The names of Eddie and Barry Hearn have been on the lips of rugby league's chattering classes for some time.

It is not an illogical association. The game is in desperate need of a shot of media hype and marketing invention; the Hearns have been demonstrably successful in turning some sports, darts in particular, into much talked about phenomena.

But the selfies published on social media of Ralph Rimmer, acting chief executive of the Rugby Football League, and Eddie Hearn probably do not add up to a formal arrangement between the game and the promoter.

Do not expect a Matchroom takeover any time soon.

It is more likely that Rimmer, surfing a wave of popular opinion that something radically different is needed to market the game, has taken the chance of a coffee and a chat with a man who may have a few hints.

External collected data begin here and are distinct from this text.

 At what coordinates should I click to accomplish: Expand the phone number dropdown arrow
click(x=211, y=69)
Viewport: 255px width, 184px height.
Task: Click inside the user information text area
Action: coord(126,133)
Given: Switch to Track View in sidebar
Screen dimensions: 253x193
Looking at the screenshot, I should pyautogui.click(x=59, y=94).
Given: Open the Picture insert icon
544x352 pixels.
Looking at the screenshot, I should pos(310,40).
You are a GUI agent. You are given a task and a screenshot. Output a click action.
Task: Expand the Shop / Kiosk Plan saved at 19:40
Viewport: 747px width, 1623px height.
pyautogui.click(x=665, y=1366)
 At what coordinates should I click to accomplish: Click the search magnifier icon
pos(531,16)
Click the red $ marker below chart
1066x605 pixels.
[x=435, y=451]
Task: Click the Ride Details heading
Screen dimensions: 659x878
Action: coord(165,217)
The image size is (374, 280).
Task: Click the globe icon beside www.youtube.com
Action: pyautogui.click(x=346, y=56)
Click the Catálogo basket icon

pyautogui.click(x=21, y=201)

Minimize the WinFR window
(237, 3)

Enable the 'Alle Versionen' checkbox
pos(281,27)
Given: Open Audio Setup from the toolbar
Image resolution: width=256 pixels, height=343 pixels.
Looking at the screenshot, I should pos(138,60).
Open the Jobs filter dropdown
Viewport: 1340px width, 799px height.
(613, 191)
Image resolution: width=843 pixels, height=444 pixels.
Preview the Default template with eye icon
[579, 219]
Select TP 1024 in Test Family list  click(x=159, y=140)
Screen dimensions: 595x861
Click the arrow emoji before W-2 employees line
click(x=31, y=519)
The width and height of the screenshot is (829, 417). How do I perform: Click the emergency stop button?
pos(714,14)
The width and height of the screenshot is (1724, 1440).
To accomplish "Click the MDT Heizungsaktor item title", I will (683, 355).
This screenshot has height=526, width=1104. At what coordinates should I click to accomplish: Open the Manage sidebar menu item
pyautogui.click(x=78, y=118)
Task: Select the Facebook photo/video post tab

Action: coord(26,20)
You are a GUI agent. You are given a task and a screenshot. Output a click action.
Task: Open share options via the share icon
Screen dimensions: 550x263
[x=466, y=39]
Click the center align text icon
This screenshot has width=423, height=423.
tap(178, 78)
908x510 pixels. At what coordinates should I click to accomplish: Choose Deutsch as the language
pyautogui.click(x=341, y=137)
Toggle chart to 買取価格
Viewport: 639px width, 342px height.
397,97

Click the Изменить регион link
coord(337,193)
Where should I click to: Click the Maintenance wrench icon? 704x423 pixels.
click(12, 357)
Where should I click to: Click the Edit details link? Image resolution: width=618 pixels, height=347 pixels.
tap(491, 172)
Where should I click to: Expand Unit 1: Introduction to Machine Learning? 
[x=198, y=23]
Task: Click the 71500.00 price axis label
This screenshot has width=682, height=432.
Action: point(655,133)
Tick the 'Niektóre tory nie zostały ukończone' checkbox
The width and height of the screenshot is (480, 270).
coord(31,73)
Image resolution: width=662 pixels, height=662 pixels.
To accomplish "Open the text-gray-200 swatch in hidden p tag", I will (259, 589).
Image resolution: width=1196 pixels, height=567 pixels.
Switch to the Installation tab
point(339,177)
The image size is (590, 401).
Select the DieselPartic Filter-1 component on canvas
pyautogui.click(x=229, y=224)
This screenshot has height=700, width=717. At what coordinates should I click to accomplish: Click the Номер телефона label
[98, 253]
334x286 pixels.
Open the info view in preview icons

There may be other conversations between the two parties, there may not. But for certain rugby league does need its profile lifting from its current low point.

Desire for exposure

Leeds struggle to contain Alex Murphy's Leigh in 1971's famous Challenge Cup final
League had nationwide profile during the 1970s, with commentator Eddie Waring almost as big a star as the sport. However, the image of the 'northern' sport has equally been its strength and its weakness

There's nothing new in rugby league's desperate desire for improved exposure.

Take this from the first edition of the league magazine Open Rugby, published in May 1976, written by its editor Harry Edgar.

"…off the field it has suffered from such an appalling lack of publicity. It's time we people who know and care about rugby league, its history and traditions, started doing more to put our game in its rightful position.

"It's a great injustice that our many outstanding players have not been given the widespread praise and recognition they deserve as British sportsmen."

Any of that could have been written in any one of the 42 years since it was first penned.

Amongst its devotees, rugby league is dubbed 'TGG' - The Greatest Game. And those who watch the sport on a weekly basis remain perplexed that it has not managed to grow much beyond its original roots.

It is fast, exciting and incredibly physical. Get to know the sport, and you recognise some breathtaking skills.

But the brutal beauty of the sport has failed to capture the wider imagination.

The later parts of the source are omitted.